Years ago, I switched to a new primary email address but never changed it with the agencies that PR people get their databases from. To this day, it gets nearly 100 emails a day, pitching me dumb stories I never have to see. The vast majority are not mass mailings. They’re personalized, relating to recent stories I’ve written.

Day in, day out, for years and years, they pitch a guy who never responds at a ghost account. What does that say about the PR business, these days? It’s sad. Really.

I do look at it from time to time, just for kicks, and occasionally catch an email from some slacker I used to work with in the tech industry. God knows, there have been so many. Come to think of it, I’ve worked with an awful lot of people who really have no business earning a salary. Actually worked for a few, too.

People wonder why I have so much faith in corporate America. One of the reasons is that virtually none of those losers from my past ever amounted to anything. Maybe one in 20, and I chalk that up to them growing up and getting serious about work. You never know; it can happen. The rest got weeded out pretty darned effectively. At least, that’s the case in well-run corporations.

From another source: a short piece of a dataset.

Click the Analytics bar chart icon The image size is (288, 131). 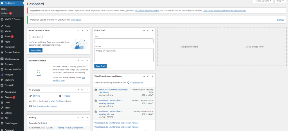(2, 75)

Whenever I hear from readers who are disillusioned about the workplace and think the fix is in — that political kiss-asses get promoted while good, hardworking folks get the shaft — it usually turns out that they work for crappy little businesses wrought with cronyism or in highly regulated industries full of small-minded bureaucrats. It never fails.

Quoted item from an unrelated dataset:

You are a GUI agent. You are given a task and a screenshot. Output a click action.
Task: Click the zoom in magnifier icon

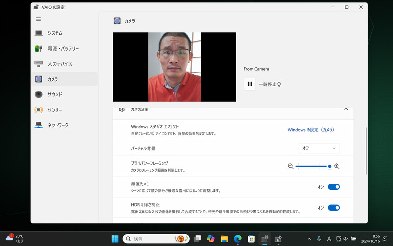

Funny how highly competitive companies like Amazon, Apple and Uber — where meritocracy rules and you really have to know your stuff, work your tail off and do great work to get ahead — are often described as brutal workplaces. When the media targets companies for being rough on employees, that usually means they’re rough on slackers. If you’re an overachiever, that’s where you want to work.

We tend to think of big corporations as places where bureaucrats can hide out. Not necessarily true. Not in those companies. That’s what government, education and highly regulated industries are for. That’s where all the slackers who think they deserve a trophy just for showing up belong. That, and strangely enough, a lot of dysfunctional smaller companies. And of course, there’s HP.

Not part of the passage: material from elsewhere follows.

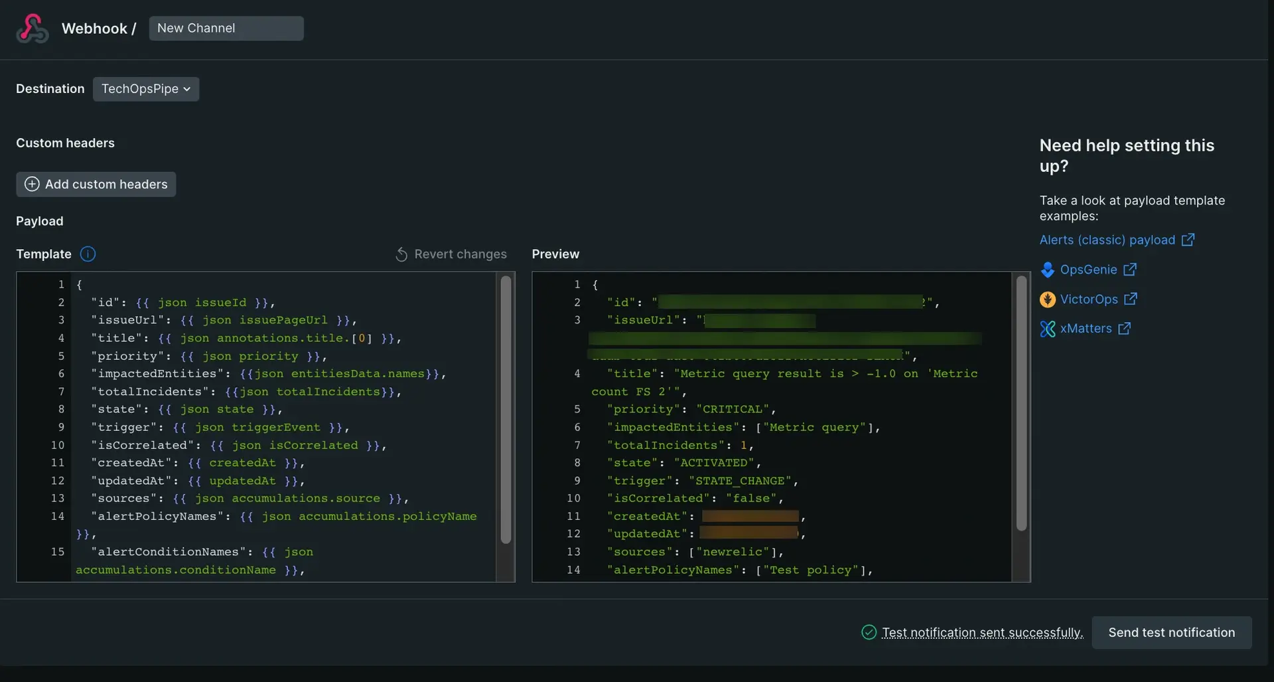Click the Preview pane vertical scrollbar

(1021, 403)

In my experience, it always comes down to leadership and culture. That’s what makes all the difference.

Of course, there are exceptions, your mileage may vary, objects in mirror are closer than they appear, etc.

  • Tom

    The culture of quality at Cupertino doesn’t show as well at my local Apple store. The positive can-do attitude that prevailed when I bought an early iPad several years ago is not evident now. The atmosphere of quality and pride is just not the same.

    • Steve Tobak

      hmm … i’ve always been impressed at my store. no discernible change of late. could be just a local or individual thing i suppose. i doubt if there’s any change in terms of how apple values, measures and maintains the user experience, service, etc.